#### [Exercise requirements]
**1)** In the appellate opinion in United States v. Melvin Tate, why does the court state that it will affirm Mr. Tate's conviction? Answer in one to three sentences.
**2)** Continue the appellate opinion in United States v. Melvin Tate from the point where it stops.

#### [Given text]

+===+

United States v. Melvin Tate

41 F.3d 1508

NOTICE: Sixth Circuit Rule 24(c) states that citation of unpublished dispositions is disfavored except for establishing res judicata, estoppel, or the law of the case and requires service of copies of cited unpublished dispositions of the Sixth Circuit.
UNITED STATES of America, Plaintiff-Appellee,
v.
Melvin TATE, Defendant-Appellant.

No. 94-5061.

United States Court of Appeals, Sixth Circuit.

Nov. 16, 1994.

Before KENNEDY, WELLFORD, and NELSON, Circuit Judges.

PER CURIAM.

1

A jury found defendant Melvin Tate guilty of possession of crack cocaine with intent to distribute it (a violation of 21 U.S.C. Sec. 841(a)(1)) and possession of a firearm by a convicted felon (a violation of 18 U.S.C. Sec. 922(g)). Mr. Tate has appealed his conviction, contending that the district court erred in two respects: (1) by denying a motion for acquittal based on an alleged insufficiency of the evidence, and (2) by denying a motion to suppress crack cocaine and a pistol that allegedly belonged to the defendant. Finding neither contention persuasive, we shall affirm the conviction.

I.

2

The defendant, Melvin Tate, was arrested on January 7, 1993, in connection with the events that led to the present conviction. He had previously been convicted of selling a "rock" of cocaine to an undercover police officer in September of 1989, and he was still on parole for that offense. He had also been convicted of possessing cocaine with intent to sell it in April of 1989; of selling an undercover police officer one rock of cocaine in February of 1989; of possessing marijuana with intent to sell it in October of 1987; and of a variety of other offenses going back almost nine years.

+===+

#### [Excerpted records]

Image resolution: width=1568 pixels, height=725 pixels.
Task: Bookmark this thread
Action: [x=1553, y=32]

+===+

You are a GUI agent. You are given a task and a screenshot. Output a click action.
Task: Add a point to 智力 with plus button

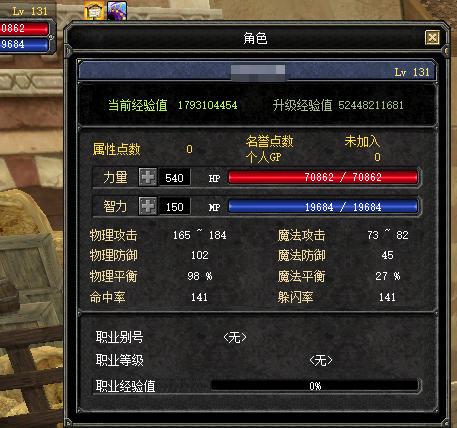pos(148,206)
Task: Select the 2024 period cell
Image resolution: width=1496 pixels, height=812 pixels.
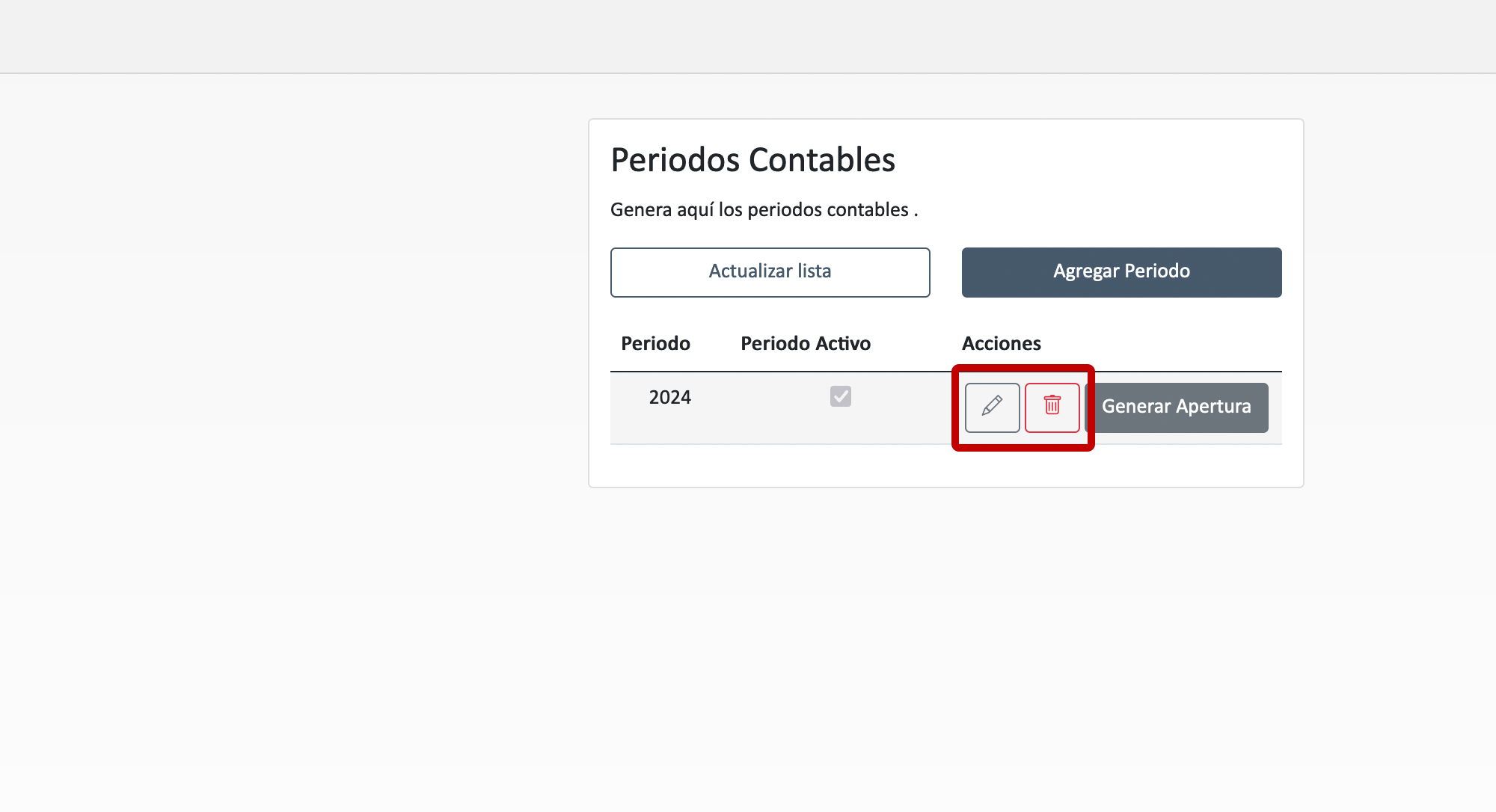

+===+

#### [Answers provided]
**1)** The court will affirm because it finds neither of Mr. Tate's two contentions persuasive. He argued that the district court erred in denying his motion for acquittal based on an alleged insufficiency of the evidence, and in denying his motion to suppress the crack cocaine and the pistol that allegedly belonged to him.

**2)**
3

Mr. Tate, a resident of Memphis, Tennessee, lived in what was described at trial as a high crime area, in which drug activity and prostitution were widespread. Memphis police officer Curtis Bolden, who was assigned to patrol the area on a regular basis, testified at trial that he knew Mr. Tate by name. The officer had previously told the court, during a hearing on the suppression motion, that he had spoken with Tate numerous times in the past; that he had seen Tate engaging in apparent drug transactions before, and that Tate had run from him on such occasions; that other officers had told him of Tate's past drug arrests; and that people in the area had told him Tate sold drugs.

4

Shortly before midnight on the evening in question here, Officer Bolden and his partner, Officer Jason Fleming, were on patrol in Mr. Tate's neighborhood. Their squad car stopped at an intersection near Mr. Tate's house, they testified, at which point their headlights picked up Melvin Tate standing in the street next to a parked Chevrolet Blazer. Officer Bolden said that Tate, who had put his hand inside the Blazer, appeared to be engaging in an "exchange" with an individual sitting in the driver's seat. Officer Bolden inferred that Tate was handing drugs to the driver of the Blazer.

5

When Mr. Tate saw the police car, according to Officer Bolden, he pulled his arm out of the window and began to walk quickly toward his house. Officer Bolden got out of the squad car, Tate ran into the house, and the officer ran after him. The two men struggled. In the course of the struggle, according to the prosecution's evidence, Tate shot the officer in the hand with a pistol.

6

Mr. Tate was ultimately subdued, and the police allegedly found on his person a quantity of money,1 an electronic pager or "beeper," a glass pipe for smoking crack cocaine, and five rocks of crack, each worth about $20 on the street. Inside the house, where the struggle took place, the police allegedly found a spent shell and a .38 caliber semi-automatic pistol loaded with five rounds of live ammunition.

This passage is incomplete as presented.